Preparation of Esters (Esterification)
Carboxylic acids react with alcohols in the presence of an acid catalyst (H2SO4) to form esters in condensation reactions (water is released).
- Reaction: Carboxylic Acid + Alcohol → Ester + Water
Example:
Ethanoic Acid + Ethanol → Ethyl Ethanoate + Water
CH3COOH + CH3CH2OH ⇌ CH3COOCH2CH3 + H2O
Hydrolysis of Esters
Esters can be broken apart in hydrolysis reactions.

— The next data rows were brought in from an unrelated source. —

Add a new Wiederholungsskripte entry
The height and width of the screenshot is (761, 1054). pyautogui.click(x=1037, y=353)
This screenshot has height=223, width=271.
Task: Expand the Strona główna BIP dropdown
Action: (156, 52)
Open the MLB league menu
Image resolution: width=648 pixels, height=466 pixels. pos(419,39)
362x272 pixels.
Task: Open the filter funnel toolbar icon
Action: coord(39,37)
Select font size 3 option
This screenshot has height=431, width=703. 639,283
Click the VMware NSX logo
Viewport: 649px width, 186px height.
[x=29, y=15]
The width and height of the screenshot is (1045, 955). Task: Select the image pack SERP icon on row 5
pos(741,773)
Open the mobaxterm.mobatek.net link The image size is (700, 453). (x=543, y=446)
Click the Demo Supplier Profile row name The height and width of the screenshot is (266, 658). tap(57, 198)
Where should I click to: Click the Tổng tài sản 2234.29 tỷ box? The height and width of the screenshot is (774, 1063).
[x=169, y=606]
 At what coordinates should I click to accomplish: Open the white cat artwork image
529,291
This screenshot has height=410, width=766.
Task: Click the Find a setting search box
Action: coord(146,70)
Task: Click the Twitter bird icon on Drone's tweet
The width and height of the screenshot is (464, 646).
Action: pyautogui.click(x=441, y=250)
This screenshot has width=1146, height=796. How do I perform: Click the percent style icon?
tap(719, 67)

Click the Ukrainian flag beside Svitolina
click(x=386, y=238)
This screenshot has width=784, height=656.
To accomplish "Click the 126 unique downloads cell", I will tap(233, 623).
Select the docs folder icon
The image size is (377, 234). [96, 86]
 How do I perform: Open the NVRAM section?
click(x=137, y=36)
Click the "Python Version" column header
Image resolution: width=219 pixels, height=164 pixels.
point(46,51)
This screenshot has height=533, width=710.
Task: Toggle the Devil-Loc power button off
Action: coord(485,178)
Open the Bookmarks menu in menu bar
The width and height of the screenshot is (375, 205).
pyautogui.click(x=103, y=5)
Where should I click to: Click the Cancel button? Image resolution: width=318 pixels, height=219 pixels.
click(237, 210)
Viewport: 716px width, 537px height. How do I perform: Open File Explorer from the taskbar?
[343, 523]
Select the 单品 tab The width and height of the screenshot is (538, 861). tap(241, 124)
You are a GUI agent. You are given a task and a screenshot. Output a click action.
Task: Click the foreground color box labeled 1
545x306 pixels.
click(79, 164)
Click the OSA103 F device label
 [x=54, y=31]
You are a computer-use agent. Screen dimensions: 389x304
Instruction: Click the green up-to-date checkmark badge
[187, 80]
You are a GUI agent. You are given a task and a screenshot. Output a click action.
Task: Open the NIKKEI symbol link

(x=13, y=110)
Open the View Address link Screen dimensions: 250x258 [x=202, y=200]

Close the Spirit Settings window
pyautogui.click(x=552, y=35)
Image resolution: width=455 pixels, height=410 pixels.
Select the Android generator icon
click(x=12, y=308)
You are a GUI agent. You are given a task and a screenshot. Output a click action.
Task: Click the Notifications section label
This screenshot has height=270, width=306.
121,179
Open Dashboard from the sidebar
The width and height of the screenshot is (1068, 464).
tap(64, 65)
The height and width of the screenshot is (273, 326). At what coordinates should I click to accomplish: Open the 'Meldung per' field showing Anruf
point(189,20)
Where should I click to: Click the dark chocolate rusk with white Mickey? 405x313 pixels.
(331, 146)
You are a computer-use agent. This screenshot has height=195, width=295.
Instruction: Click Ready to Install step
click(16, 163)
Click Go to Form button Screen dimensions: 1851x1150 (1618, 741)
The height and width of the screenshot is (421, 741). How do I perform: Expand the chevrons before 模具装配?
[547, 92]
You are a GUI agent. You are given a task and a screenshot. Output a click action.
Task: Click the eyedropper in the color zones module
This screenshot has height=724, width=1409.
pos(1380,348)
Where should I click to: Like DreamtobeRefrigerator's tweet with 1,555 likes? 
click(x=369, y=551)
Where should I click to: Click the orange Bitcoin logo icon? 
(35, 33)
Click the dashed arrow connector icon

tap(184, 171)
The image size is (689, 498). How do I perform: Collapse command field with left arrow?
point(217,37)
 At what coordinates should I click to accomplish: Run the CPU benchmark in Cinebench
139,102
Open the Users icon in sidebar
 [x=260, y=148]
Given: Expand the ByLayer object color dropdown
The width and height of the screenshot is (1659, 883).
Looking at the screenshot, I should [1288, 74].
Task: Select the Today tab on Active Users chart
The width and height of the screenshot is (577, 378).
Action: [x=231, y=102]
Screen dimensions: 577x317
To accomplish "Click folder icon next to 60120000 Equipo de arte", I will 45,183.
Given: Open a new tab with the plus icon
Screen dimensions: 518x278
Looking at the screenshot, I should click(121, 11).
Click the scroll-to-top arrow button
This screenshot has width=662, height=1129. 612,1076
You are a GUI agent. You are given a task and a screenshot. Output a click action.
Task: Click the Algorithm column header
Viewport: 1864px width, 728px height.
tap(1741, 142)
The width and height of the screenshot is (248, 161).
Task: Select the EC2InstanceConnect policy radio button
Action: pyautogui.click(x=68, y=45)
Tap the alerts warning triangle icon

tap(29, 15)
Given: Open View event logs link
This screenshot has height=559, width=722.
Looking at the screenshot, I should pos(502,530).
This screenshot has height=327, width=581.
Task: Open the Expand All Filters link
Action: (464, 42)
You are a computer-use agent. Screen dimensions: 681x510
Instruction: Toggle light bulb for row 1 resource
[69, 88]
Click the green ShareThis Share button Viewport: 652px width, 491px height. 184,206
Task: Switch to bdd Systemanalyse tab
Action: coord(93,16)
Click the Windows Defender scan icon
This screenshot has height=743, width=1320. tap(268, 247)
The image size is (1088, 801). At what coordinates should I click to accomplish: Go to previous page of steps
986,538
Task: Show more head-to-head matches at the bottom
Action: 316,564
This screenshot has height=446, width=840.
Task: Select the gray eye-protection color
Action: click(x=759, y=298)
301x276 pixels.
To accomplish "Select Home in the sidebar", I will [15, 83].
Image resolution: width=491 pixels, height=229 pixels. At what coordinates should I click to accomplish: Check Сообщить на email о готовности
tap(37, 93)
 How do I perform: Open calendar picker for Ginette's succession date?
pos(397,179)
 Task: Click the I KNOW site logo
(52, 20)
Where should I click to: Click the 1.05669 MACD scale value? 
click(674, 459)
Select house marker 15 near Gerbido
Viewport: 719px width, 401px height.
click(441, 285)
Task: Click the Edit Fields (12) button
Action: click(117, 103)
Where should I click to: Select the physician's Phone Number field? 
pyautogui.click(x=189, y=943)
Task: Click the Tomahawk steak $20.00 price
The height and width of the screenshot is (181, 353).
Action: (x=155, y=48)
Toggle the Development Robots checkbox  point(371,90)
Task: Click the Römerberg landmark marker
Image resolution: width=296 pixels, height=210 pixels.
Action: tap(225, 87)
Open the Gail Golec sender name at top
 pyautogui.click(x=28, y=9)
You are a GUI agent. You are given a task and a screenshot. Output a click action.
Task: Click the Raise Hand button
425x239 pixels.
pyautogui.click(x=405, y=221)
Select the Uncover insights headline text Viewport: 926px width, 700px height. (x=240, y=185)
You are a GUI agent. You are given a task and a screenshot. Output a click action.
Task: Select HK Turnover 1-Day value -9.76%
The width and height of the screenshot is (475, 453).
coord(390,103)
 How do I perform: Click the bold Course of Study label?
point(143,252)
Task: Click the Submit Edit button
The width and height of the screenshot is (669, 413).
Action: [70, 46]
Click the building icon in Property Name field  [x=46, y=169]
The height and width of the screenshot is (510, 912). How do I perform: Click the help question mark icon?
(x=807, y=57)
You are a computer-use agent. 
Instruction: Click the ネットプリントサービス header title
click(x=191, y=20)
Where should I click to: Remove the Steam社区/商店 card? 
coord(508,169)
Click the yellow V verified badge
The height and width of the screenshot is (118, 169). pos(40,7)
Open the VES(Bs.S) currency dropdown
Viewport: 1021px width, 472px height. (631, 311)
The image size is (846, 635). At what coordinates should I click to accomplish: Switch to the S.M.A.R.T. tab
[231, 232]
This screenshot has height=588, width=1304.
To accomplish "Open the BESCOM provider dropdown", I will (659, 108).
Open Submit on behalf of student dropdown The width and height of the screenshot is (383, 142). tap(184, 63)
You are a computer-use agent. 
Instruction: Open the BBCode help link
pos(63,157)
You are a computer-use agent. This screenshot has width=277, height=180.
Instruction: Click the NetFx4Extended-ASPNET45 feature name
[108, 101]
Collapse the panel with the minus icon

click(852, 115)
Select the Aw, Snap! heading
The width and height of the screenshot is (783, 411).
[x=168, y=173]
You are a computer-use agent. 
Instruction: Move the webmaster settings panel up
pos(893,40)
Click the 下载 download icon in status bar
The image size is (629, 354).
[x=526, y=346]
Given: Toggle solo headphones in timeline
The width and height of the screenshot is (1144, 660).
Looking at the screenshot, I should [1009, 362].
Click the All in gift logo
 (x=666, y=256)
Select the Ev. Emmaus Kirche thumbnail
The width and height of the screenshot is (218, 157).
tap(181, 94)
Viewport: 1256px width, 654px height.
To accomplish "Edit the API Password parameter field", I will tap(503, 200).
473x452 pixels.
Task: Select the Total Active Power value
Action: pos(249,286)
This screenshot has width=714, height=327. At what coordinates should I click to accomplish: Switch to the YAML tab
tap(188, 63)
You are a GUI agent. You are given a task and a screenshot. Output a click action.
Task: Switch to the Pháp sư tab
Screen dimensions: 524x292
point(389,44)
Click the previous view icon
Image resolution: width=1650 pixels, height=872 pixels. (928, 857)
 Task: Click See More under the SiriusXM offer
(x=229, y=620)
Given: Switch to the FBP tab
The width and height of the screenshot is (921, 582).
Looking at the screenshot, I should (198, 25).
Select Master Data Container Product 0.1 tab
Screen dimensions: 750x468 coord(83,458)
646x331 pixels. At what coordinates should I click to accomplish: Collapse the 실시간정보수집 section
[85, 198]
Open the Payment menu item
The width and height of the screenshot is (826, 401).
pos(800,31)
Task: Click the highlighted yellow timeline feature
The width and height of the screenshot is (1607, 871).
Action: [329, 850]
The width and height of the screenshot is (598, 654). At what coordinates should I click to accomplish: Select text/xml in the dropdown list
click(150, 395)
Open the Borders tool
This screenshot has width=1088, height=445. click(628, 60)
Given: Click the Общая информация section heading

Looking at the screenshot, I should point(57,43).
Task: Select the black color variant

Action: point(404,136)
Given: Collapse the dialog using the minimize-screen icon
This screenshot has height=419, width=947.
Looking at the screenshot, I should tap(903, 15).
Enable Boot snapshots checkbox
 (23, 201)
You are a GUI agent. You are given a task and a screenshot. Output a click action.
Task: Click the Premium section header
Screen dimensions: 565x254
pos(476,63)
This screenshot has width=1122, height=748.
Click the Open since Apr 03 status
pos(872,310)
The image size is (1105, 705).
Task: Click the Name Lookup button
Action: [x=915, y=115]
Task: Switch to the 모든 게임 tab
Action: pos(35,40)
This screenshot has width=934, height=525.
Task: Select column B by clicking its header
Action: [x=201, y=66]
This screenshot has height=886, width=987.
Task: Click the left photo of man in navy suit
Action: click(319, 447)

The products obtained depend on the conditions used.
Acid Hydrolysis:
- Reagent: Dilute H2SO4 or HCl
- Reaction: Ester + Water ⇌ Carboxylic Acid + Alcohol
Example: CH3COOCH2CH3 + H2O ⇌ CH3COOH + CH3CH2OH
Alkaline Hydrolysis:
- Reagent: NaOH
- Reaction: Ester + NaOH → Carboxylate Salt + Alcohol
Example: CH3COOCH2CH3 + NaOH → CH3COO−Na+ + CH3CH2OH
Remember the hydrolysis of an ester in acidic conditions is reversible (just like the formation of an ester from a carboxylic acid and alcohol) whereas the hydrolysis of an ester in alkaline conditions isn’t reversible.
Summary
- Esters are made by reacting carboxylic acids with alcohols using conc. H2SO4 (esterification).
- They have sweet smells and are volatile.
- Acid hydrolysis of esters produces carboxylic acids and alcohols (reversible).
- Alkaline hydrolysis of esters produces carboxylate salts and alcohols (not reversible).